*** Opening Text passage ***
Protecting the Heart During the Fight Against Cancer

by Amanda Chase, PhD
February 20, 2025

Cancer therapies have revolutionized medicine, offering new hope to millions. But for some patients, these powerful treatments come with an unexpected and deadly side effect—heart damage. Some patients receiving immune checkpoint inhibitors (ICIs), a breakthrough cancer therapy, are developing a serious and often fatal condition known as ICI-mediated myocarditis, a form of heart inflammation. Until now, doctors have struggled to predict or prevent this rare but devastating complication.

A new study from researchers at the Stanford Cardiovascular Institute, recently published in Circulation Research, presents a game-changing discovery that could pave the way for targeted treatments to protect the heart while fighting cancer. Co-first authors Yuhsin Vivian Huang and Yin Sun, with senior author Han Zhu, used advanced genetic and pharmacological models in mice to identify a key player in ICI-mediated myocarditis: a protein called CXCR3. Their findings suggest that blocking this protein could dramatically reduce heart inflammation and improve survival.

ICIs work by unleashing the immune system to attack cancer cells. Sometimes, the immune system gets too aggressive, mistakenly attacking healthy organs, including the heart. This study reveals that a specific group of immune cells, called CXCR3+ T cells, flood the heart and trigger severe inflammation. At the same time, certain macrophages, immune cells that usually fight infection, send chemical signals (CXCL9/10) that pull even more T cells into the heart, making the damage worse.

The research team used two different mouse models to closely mimic how ICI myocarditis develops in humans. In one model, the mice were genetically engineered to lack PD-1, a key immune checkpoint, leading to uncontrolled immune activation. In the other, mice were treated with the same ICIs used in human cancer patients. In both models, the scientists observed a dramatic increase in CXCR3+ T cells and CXCL9/10+ macrophages in the heart, mirroring what has been seen in human patients.

By blocking CXCR3 with a targeted drug, the researchers were able to prevent and even reverse heart damage in these mice. Remarkably, heart biopsies from cancer patients with ICI myocarditis showed the same harmful immune cell activity, suggesting this treatment approach could translate to humans.

This discovery is a major breakthrough and provides one of the first targeted strategies to treat ICI myocarditis. Instead of using broad immunosuppressants that weaken the entire immune system, blocking CXCR3 may offer a precise way to stop heart inflammation while allowing cancer-fighting immune cells to continue their job.
*** Closing Text passage ***
## What you need to do
A) Transcribe the article on protecting the heart word for word, everything from "By blocking CXCR3" down to "continue their job.".
B) In the article on protecting the heart, which journal published the Stanford Cardiovascular Institute study?
You can do this work without the lines that follow the article on protecting the heart.
*** Opening Data shown ***
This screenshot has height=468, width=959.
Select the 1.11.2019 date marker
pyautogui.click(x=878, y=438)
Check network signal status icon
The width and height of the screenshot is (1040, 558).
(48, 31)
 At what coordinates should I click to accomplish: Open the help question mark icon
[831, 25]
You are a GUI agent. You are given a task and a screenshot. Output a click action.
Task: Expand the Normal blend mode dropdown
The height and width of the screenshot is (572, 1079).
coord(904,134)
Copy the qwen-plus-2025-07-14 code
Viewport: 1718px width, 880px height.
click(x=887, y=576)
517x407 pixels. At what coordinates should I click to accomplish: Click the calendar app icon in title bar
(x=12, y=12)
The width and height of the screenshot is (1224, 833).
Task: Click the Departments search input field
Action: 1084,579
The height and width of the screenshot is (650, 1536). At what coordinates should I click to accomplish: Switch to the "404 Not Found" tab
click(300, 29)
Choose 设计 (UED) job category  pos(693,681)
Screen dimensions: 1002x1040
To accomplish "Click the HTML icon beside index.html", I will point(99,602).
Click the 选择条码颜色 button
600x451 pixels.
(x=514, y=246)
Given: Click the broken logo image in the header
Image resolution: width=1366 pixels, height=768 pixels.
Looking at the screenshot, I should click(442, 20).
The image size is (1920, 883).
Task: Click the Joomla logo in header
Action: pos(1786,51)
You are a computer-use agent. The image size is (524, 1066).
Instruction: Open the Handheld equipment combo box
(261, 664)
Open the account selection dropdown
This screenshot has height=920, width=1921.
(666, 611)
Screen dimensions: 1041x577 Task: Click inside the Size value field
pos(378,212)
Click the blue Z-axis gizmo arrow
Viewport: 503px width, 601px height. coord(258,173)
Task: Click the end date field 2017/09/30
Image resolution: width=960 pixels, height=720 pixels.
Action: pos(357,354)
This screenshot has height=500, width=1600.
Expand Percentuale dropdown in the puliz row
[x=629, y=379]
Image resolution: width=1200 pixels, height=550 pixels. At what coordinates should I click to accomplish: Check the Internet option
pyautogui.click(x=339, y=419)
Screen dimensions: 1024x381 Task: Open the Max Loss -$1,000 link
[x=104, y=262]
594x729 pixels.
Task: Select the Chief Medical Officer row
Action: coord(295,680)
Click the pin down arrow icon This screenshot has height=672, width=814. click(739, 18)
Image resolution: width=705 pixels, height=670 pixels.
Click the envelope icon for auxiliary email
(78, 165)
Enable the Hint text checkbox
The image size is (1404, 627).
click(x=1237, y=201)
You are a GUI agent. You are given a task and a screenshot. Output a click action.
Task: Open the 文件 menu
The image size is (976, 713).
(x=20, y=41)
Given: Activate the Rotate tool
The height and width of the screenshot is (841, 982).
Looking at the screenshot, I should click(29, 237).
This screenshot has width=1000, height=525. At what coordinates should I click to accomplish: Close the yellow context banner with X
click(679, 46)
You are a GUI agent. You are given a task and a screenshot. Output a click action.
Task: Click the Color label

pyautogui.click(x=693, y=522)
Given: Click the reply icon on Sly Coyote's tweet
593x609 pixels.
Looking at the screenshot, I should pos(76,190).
*** Closing Data shown ***
## Task-by-task results
A)
By blocking CXCR3 with a targeted drug, the researchers were able to prevent and even reverse heart damage in these mice. Remarkably, heart biopsies from cancer patients with ICI myocarditis showed the same harmful immune cell activity, suggesting this treatment approach could translate to humans.

This discovery is a major breakthrough and provides one of the first targeted strategies to treat ICI myocarditis. Instead of using broad immunosuppressants that weaken the entire immune system, blocking CXCR3 may offer a precise way to stop heart inflammation while allowing cancer-fighting immune cells to continue their job.

B) Circulation Research